Search tools
The first step in determining a task is to find a hand in the library to work. Python Excel lists the packages xlrd, XLWT, Xlutils, but
They're older, and XLWT don't even support Excel after version 07.
Their documents are not very friendly, may need to read the source code, and elder sister's task is relatively tight, plus I was at the end of the period, do not have this time to read the source code
After another search I found OPENPYXL, support 07+ Excel, has been maintained, the document is clear and easy to read, referencing tutorial and API documents can soon start, that is it ~
Installation
This is easy, direct pip install OPENPYXL, oh Oh ~
Because I do not need to deal with the picture, there is no install pillow.
Some considerations
The source file is about one in the 1~2MB, which is smaller, so you can read it directly into the memory processing.
Since it is to deal with Excel, not to mention that their entire group is obviously win under the work (data are stored in Excel = =, business people ah ...). , this script is still under win.
This task does not require me to make any changes to the existing files! Be embarrassed to do ... All I have to do is read, process, and write another file.
Learn to use
Well, just open cmd, and then use the Python shell to play this module to get started ... (Win under no outfit Ipython, embarrassed)

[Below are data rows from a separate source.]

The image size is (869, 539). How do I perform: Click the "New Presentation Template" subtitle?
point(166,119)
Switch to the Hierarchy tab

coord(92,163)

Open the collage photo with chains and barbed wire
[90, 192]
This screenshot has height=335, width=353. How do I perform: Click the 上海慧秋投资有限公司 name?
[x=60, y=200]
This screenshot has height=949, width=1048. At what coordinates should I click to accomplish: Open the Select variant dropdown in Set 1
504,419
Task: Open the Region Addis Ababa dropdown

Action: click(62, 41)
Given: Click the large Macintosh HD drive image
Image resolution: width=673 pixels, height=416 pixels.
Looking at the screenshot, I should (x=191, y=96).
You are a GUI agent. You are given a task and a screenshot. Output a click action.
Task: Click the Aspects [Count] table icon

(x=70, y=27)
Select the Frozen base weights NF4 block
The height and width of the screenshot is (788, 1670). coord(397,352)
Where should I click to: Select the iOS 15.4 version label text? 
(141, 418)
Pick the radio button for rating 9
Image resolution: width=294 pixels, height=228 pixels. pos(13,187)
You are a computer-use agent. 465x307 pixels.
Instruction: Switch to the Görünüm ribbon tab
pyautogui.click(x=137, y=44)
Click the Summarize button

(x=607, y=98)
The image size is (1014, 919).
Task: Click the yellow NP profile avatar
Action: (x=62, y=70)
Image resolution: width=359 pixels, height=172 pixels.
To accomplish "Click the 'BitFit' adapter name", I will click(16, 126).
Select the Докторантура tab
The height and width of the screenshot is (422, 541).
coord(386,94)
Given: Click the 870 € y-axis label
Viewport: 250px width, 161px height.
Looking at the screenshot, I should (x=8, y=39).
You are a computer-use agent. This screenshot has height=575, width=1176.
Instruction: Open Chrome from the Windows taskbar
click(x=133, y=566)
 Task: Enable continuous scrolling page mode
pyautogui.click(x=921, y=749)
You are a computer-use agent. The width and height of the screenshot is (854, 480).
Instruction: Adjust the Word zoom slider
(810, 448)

To do this little script basically I just need to import two things
From OPENPYXL Import workbook from
OPENPYXL import Load_workbook
Load_workbook as the name suggests is to import files into memory, workbook is the most basic of a class, used in memory to create files last written to disk.
Work
First I need to import this file
INWB = Load_workbook (filename)
is to get a workbook object
Then I need to create a new file
Then in this new file, use Create_sheet to create a few new worksheets, such as
Careersheet = Outwb.create_sheet (0, ' career ')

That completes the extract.